### Your objective
Given the records below, pull every line with the word "mBART" into the answer.

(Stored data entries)
------------------------

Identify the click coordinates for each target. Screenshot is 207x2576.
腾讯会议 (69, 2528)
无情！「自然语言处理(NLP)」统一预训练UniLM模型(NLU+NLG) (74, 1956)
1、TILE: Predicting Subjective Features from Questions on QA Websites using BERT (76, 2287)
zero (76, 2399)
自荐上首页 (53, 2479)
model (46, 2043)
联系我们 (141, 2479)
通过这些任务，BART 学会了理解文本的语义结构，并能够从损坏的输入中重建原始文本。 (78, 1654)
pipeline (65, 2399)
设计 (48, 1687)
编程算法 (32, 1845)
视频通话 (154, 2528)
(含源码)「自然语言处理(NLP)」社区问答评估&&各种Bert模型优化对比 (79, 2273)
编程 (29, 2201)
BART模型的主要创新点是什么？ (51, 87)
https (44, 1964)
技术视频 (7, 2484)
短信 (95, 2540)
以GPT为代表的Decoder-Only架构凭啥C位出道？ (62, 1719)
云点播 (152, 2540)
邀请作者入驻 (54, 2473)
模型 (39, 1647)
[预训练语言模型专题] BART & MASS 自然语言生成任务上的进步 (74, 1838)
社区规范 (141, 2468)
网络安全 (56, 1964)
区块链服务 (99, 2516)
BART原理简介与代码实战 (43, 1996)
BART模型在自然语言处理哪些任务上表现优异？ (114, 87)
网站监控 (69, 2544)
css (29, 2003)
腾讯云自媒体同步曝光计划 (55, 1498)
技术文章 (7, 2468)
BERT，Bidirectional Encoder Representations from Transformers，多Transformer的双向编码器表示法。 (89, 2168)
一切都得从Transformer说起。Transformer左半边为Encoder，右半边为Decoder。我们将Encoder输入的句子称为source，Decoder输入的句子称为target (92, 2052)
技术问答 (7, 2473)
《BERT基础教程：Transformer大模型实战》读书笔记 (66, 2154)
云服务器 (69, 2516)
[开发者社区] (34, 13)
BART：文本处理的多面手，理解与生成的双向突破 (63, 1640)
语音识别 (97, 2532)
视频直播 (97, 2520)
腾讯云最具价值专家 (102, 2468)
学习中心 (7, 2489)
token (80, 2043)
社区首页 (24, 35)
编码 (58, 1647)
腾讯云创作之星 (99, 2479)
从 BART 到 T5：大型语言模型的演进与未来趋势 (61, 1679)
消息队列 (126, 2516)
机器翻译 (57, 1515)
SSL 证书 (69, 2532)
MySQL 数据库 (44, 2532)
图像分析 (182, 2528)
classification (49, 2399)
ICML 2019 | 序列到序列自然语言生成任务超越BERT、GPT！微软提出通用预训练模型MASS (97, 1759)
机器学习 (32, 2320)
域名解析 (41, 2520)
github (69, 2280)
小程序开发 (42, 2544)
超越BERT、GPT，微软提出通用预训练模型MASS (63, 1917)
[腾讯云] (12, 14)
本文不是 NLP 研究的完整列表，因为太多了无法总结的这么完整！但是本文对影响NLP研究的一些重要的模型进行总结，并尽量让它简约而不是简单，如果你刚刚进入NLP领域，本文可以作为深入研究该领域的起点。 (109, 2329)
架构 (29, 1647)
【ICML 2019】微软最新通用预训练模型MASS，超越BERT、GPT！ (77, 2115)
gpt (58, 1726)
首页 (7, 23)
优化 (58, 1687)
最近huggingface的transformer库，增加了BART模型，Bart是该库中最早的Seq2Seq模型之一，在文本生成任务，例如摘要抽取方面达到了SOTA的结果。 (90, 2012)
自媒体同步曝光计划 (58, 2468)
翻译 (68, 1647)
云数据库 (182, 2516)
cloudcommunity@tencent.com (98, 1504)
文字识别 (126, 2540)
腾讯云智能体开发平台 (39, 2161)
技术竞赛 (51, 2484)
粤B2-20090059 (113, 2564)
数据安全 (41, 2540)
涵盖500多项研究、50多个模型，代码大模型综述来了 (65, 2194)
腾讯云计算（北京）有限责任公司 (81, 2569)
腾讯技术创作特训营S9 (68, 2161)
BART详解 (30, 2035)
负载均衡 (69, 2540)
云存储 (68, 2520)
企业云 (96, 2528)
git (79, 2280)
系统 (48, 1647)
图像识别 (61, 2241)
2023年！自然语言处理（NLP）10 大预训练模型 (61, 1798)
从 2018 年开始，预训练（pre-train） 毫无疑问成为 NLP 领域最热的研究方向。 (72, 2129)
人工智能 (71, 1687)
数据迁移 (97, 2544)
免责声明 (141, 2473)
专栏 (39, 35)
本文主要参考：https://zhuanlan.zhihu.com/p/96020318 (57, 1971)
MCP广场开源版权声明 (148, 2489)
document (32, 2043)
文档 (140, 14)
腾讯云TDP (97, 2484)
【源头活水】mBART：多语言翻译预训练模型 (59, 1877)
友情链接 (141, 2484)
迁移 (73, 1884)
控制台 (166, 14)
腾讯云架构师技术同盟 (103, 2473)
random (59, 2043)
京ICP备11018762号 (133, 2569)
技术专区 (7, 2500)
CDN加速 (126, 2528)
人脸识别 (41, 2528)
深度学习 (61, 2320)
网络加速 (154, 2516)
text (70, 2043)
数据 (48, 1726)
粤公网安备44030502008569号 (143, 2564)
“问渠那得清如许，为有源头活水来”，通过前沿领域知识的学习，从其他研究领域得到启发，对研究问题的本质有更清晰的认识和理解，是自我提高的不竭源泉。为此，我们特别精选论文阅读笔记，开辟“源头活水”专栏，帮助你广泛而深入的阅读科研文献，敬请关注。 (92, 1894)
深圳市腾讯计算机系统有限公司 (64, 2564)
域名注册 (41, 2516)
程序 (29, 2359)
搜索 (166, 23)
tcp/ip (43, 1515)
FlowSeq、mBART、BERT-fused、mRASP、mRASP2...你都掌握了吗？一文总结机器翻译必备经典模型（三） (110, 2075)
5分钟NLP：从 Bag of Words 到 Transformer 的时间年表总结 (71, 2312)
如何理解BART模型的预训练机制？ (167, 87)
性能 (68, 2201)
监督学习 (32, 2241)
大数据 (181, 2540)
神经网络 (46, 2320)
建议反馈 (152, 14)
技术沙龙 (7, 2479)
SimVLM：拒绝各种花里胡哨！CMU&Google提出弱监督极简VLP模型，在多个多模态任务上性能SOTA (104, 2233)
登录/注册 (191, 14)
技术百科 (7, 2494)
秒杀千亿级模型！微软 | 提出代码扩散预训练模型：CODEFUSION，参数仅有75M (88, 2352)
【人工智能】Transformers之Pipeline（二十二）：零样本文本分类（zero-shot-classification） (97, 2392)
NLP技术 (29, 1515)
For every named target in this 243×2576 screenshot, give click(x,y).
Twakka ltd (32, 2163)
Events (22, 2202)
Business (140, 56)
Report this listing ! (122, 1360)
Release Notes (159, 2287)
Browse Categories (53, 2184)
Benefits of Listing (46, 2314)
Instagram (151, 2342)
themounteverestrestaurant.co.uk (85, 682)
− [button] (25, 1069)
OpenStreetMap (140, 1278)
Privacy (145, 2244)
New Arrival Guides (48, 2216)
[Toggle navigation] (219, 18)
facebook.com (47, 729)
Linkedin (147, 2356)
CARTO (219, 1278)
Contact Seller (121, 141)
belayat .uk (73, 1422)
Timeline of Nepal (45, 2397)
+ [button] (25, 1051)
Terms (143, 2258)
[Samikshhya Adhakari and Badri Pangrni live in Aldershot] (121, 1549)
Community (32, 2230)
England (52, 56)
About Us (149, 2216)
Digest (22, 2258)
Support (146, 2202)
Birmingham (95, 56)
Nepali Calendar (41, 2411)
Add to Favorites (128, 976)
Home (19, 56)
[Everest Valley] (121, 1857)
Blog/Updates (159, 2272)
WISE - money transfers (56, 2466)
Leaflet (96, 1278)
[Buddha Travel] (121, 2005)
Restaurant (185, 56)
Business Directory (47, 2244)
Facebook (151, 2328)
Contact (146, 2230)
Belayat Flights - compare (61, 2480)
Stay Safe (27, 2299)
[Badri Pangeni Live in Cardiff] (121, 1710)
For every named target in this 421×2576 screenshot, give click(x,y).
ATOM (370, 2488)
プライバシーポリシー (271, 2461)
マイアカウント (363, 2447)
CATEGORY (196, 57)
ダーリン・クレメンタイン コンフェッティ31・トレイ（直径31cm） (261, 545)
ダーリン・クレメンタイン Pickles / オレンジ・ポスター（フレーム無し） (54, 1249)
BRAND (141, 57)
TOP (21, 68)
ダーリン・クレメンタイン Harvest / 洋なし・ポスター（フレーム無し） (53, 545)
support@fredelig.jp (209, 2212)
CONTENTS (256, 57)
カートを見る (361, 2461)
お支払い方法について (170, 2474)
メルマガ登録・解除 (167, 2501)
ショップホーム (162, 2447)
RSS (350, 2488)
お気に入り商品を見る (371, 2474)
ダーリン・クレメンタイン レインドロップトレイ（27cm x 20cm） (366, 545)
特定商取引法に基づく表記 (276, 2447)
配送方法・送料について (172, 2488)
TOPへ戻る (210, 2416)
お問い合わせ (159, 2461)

------------------------

### Result of the task
【源头活水】mBART：多语言翻译预训练模型 (59, 1877)
FlowSeq、mBART、BERT-fused、mRASP、mRASP2...你都掌握了吗？一文总结机器翻译必备经典模型（三） (110, 2075)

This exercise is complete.